By Jessica Hickock
NEW YORK (Zillow.com) -- Currently, the rental market is very favorable for tenants who are looking to lease property. There is a plethora of available rental properties and monthly rents in certain parts of the country have been at an all-time low. However, just because now is the time to carpe diem your way into a lease agreement, it does not mean that you should lay all judgments aside. Whether or not the time is right to rent property, you should always know what your rights as a tenant are in regards to your state landlord/tenant laws.
First, take advantage of the web and start off by finding your specific state’s landlord/tenant laws. They can typically be found online, but if you have a hard time figuring out which link is right or not, then navigate your way to your state’s Attorney General’s web page. That will surely lead you to your specific landlord/tenant law.

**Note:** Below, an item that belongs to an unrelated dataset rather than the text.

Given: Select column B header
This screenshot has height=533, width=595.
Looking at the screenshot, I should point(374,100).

Next you need to watch for the following red flags in the lease agreement you are about to sign. Because each state law varies, you should research each of these red flags on your state website so that you know what and how it is that affects you.

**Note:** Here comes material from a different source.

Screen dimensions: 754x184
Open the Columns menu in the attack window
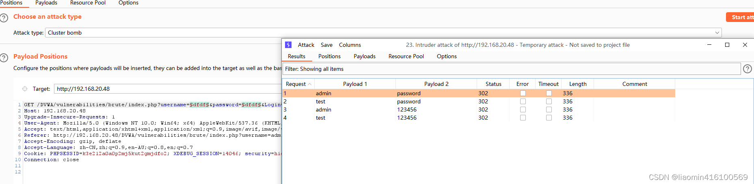tap(350, 45)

- Can the monthly rent amount be changed, without notice, within the time frame of the lease terms?
- If the landlord doesn’t respond to your maintenance requests, do you have the liberty to go ahead and make the repairs yourself and deduct the expenses from the rent amount?

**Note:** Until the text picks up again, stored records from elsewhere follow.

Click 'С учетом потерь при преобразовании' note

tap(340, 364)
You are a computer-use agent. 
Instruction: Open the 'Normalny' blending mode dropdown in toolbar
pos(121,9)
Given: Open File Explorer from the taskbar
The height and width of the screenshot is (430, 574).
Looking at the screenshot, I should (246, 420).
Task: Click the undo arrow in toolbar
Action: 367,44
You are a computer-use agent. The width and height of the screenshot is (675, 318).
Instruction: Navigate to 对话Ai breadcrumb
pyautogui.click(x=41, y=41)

- How and when will your security deposit be disbursed or settled on once you vacate the property?
Are there possible eviction proceedings that could take place?
In regards to the possible eviction proceedings, you need to realize that it may not necessarily be in regards to something you have caused or failed to pay. Make sure that the owner isn’t in a foreclosure process with their current mortgage company as this has not been uncommon in recent years. Be sure that you have an exit plan in place with your current landlord or property manager in case this should happen to you.
The moral of the story is that you should always be prepared. Know your rights. To accomplish this all you have to do is do a little research beforehand.